I feel like inmutable distros are in a quite good state nowadays, and while solutions like bootc and sysexts are not “mainstream” yet, it’s getting there
when it comes to getting non Flatpak packages, things get interesting, there are a lot of options, really
AppImages, statically linked binaries, tarballs, OCI containers, distrobox/toolbx, Homebrew, VMs, Nix even experimental formats like RunImages, AppBundles and FlatImages
if you need some non-system level package, you’ll have a way to use it yet, still it seems sort of chaotic “which one should I choose? how will I be able to easily manage them?”

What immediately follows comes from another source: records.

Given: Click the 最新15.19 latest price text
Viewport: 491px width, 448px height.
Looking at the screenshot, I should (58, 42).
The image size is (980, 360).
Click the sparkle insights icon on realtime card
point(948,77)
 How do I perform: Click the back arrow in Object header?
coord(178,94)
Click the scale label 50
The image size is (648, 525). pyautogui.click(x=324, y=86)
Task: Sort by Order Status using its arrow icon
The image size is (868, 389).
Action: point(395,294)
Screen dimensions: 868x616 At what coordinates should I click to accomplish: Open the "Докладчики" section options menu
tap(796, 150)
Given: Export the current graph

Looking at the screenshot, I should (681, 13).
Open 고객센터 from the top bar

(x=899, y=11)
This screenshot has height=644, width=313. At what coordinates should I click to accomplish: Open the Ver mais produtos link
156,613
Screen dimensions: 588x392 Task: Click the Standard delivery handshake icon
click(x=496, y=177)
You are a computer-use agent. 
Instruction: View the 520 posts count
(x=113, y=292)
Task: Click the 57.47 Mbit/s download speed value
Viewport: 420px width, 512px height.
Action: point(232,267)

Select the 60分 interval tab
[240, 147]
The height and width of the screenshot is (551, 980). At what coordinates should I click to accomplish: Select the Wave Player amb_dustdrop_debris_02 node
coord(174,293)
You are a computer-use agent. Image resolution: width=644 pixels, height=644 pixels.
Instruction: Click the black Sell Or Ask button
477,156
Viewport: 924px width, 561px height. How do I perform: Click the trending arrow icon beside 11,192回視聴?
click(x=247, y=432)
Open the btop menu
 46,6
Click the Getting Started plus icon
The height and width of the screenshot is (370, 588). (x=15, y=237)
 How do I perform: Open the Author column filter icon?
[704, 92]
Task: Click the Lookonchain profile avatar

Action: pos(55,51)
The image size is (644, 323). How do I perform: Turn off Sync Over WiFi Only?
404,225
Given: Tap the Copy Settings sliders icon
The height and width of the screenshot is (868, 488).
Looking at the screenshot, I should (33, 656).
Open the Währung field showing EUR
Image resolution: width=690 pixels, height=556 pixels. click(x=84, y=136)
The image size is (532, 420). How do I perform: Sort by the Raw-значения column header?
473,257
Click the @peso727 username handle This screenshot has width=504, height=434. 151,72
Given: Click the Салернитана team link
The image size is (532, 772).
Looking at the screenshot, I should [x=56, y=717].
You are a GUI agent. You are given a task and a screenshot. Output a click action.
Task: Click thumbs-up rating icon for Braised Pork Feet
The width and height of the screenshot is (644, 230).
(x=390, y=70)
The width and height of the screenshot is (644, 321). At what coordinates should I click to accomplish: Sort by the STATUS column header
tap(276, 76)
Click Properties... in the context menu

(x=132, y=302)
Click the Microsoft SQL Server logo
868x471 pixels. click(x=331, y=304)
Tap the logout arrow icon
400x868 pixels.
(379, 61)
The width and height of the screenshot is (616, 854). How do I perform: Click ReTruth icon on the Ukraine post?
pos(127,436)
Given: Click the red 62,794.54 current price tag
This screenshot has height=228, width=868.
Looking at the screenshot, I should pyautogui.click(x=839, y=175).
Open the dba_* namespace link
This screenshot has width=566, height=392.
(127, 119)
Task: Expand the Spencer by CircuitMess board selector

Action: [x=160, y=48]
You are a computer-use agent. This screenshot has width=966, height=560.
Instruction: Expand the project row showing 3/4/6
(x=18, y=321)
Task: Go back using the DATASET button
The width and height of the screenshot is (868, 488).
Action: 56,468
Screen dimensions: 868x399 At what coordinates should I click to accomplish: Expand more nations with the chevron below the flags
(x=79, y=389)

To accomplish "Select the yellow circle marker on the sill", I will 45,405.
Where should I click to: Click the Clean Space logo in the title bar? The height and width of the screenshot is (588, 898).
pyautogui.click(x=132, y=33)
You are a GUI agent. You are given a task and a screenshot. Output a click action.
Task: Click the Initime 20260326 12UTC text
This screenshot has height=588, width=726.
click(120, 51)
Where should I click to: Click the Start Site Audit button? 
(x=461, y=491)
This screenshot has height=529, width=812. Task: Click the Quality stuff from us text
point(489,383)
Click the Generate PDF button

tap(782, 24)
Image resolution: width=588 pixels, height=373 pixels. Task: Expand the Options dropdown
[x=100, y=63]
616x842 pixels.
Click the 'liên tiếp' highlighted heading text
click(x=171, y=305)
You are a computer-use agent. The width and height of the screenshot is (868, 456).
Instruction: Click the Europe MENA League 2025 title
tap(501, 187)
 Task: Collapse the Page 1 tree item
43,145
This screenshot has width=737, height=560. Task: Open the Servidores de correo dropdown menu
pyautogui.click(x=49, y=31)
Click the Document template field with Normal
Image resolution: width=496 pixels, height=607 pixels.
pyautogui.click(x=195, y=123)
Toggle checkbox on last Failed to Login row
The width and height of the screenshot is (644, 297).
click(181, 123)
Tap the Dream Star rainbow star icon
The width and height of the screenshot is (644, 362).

GPM, dbin, Soar, AM… and the list goes on
and it’s okay, the so called cloud native approach is still evolving, so this fragmentation is expected so it’s nice to share opinions about this while we’re living this interesting phase any thoughts?


Distrobox excels for when you need some proprietary tool that ships it’s packages as a repo for Ubuntu but not much else. You spin up a distrobox for Cisco Packet Tracer, or VSCode (the proprietary microsoft one, not Arch’s Code-OSS and Unity.
Then, once you’re done, you can just delete it all.
this, even a tarball would have been better than a Ubuntu-only .deb
If the tarball was dynamically linked against specific distro’s libraries though, then it wouldn’t work on all distros.
They also often provide RPM packages for Red Hat systems. Not always though, and I use Arch (btw) anyways.
really? by the time I needed it, there were only .deb available, and they did not listed all their dependencies on Debian, only on Ubuntu, I had to look for their dependencies and install them manually, what a mess
Not everybody does. It’s just sometimes.